• _Exercise objective_
Wherever the string "Частные" appears in the entries below, return the line that holds it.

• _Given records_
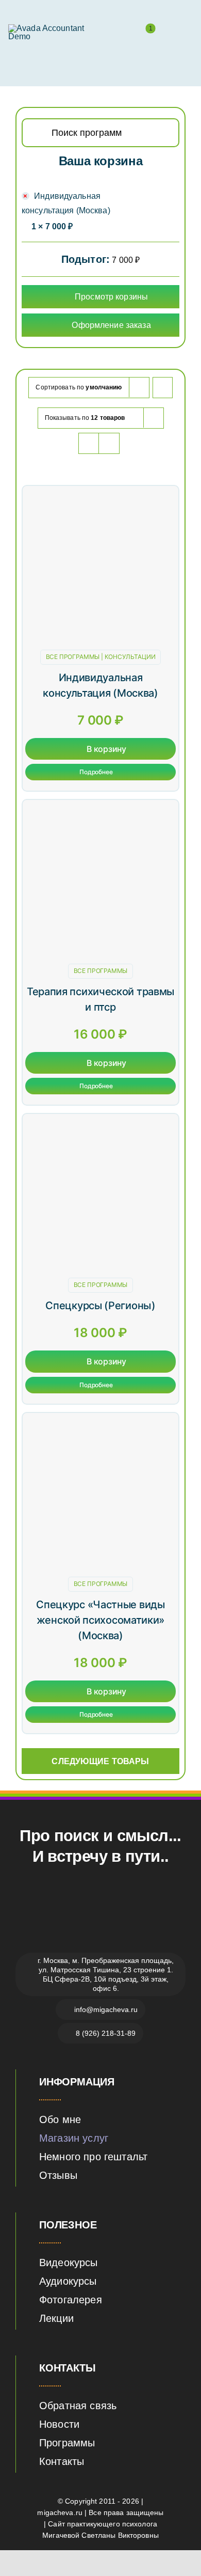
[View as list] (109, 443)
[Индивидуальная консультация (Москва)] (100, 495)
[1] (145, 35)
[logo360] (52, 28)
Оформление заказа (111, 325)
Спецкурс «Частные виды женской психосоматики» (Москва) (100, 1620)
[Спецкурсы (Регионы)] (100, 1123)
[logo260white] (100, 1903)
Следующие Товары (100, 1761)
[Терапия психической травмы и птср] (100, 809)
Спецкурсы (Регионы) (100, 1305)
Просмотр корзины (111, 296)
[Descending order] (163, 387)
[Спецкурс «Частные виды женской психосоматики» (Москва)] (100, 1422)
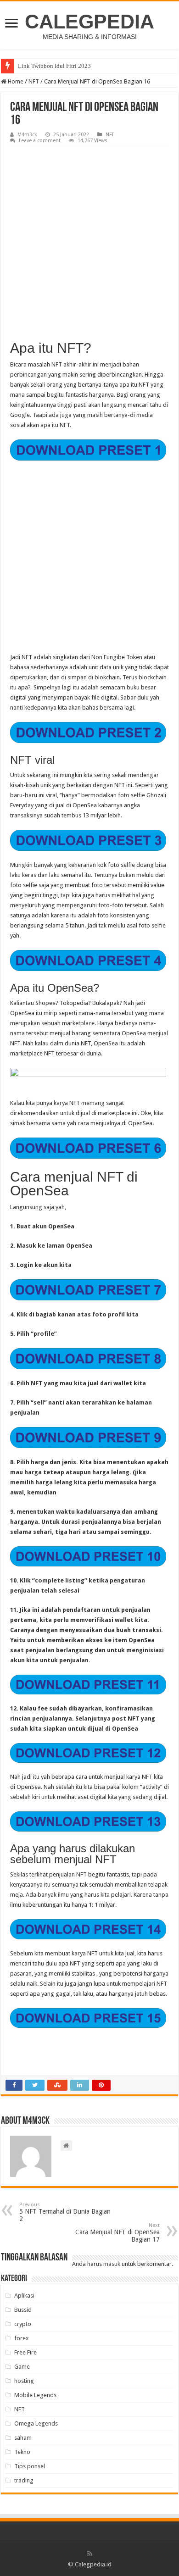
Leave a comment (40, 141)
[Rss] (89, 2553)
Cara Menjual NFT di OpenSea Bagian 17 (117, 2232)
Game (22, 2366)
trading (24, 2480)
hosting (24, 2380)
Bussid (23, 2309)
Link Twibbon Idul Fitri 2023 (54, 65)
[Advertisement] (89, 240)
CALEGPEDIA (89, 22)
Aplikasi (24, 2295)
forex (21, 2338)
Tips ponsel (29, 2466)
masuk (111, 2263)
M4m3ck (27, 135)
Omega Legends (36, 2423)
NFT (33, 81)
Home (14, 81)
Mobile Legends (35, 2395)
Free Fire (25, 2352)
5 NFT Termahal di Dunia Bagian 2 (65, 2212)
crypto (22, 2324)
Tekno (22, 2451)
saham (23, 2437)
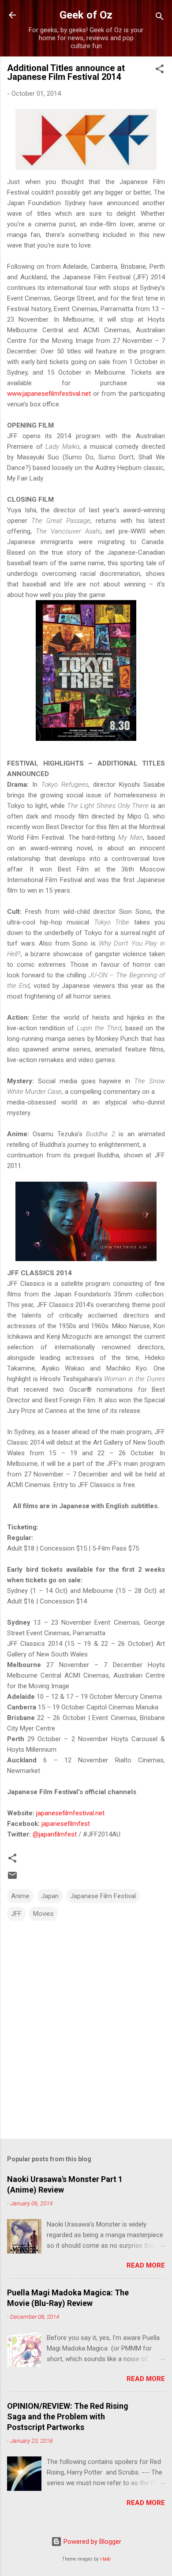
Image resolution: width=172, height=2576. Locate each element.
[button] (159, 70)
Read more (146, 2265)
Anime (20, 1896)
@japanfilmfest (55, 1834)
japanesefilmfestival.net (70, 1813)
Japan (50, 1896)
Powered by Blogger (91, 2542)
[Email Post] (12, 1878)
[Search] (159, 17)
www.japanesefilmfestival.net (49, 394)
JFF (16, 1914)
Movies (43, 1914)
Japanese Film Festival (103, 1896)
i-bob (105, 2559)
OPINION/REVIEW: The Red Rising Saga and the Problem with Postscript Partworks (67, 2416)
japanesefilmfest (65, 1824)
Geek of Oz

• _Response for this exercise_
Спецкурс «Частные виды женской психосоматики» (Москва) (100, 1620)
[Спецкурс «Частные виды женской психосоматики» (Москва)] (100, 1422)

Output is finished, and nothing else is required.